No, not the Lance Armstrong Tour de France races. This new limited-series F12tdf pays homage to the road races Ferrari dominated during the 1950s and 1960s with cars such as the 250 GT Berlinetta.

Following on from the 599 GTO, the F12tdf is the most extreme expression of the F12 Berlinetta. The 6.3-litre V12 has been tuned to produce 770bhp/566kW, up from 720bhp/529kW. Remember, the F12 was the car Jeremy-so-called-Clarkson described as having “too much power”. Torque is now at 705NM. For comparison’s sake, the new Aventador SV has 740bhp/544kW and 690NM of torque.


The performance of the F12tdf is described as “second to none” by Ferrari. The numbers certainly speak for themselves. It’ll break 100 km/h in just 2.9 seconds. Top speed is said to be “over 340 km/h”. With new one-piece brake callipers like the ones you get on a LaFerrari, it’ll get from 100-0 in 30.5 metres. Around the Fiorano test track, it’ll do a 1:21.

To make the performance manageable for “less expert drives” as Ferrari says, there are larger front tyres. It also has rear-wheel steering, or Virtual Short Wheelbase in Ferrari speak.
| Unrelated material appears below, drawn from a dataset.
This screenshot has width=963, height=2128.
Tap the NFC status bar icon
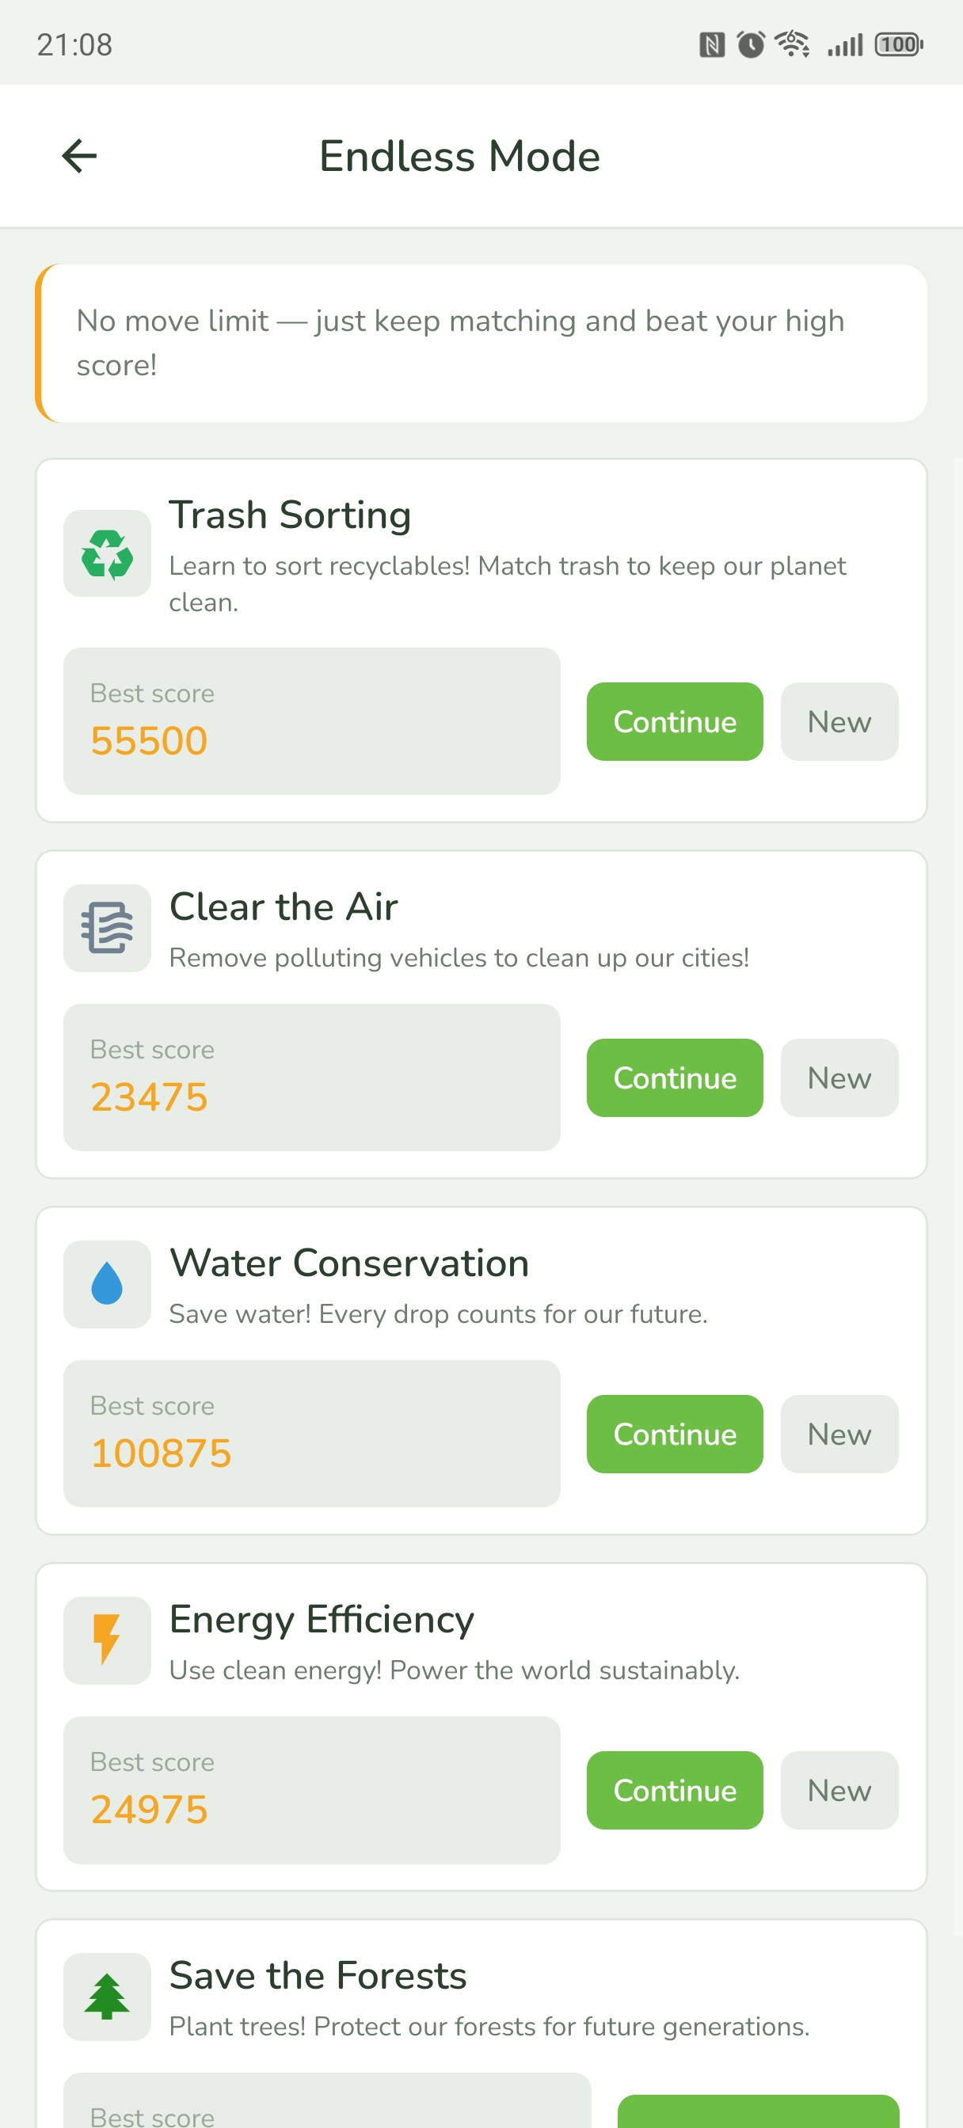point(712,44)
The styling mirrors the aggressive performance. I mean, just look at it. In any colour this thing will look completely, for lack of a better word, badass. Ferraris of late have been rather elegant and beautiful looking things. But this takes take classically pretty F12 and turned it into a Sicilian thug.

It’s not all form without function though. This is Ferrari we’re talking about, everything must have a purpose. The larger vents direct the airflow down the side of the car with a larger spoiler and redesigned rear diffuser keeping things in check at the rear.


The result is 30% more downforce and double the aerodynamic efficiency of the F12. Oh and course there’s many carbon fibre and much weight savings. It’s about 110kg lighter than F12, tipping the scales at 1415kg. Not bad for a big V12 supercar.

As with other hardcore Ferraris, the weight savings can be seen inside. There are no carpets, just aluminium plates. The door panels are carbon fibre pieces and there isn’t even a glovebox. Instead there’s knee padding for the passenger. A nice touch. And leather has been replaced with Alcantara.


It’ll be strictly limits to 799 units. Expect prices to be significantly more than the $693,100 asking price of the F12 Berlinetta. This or an Aventador SV?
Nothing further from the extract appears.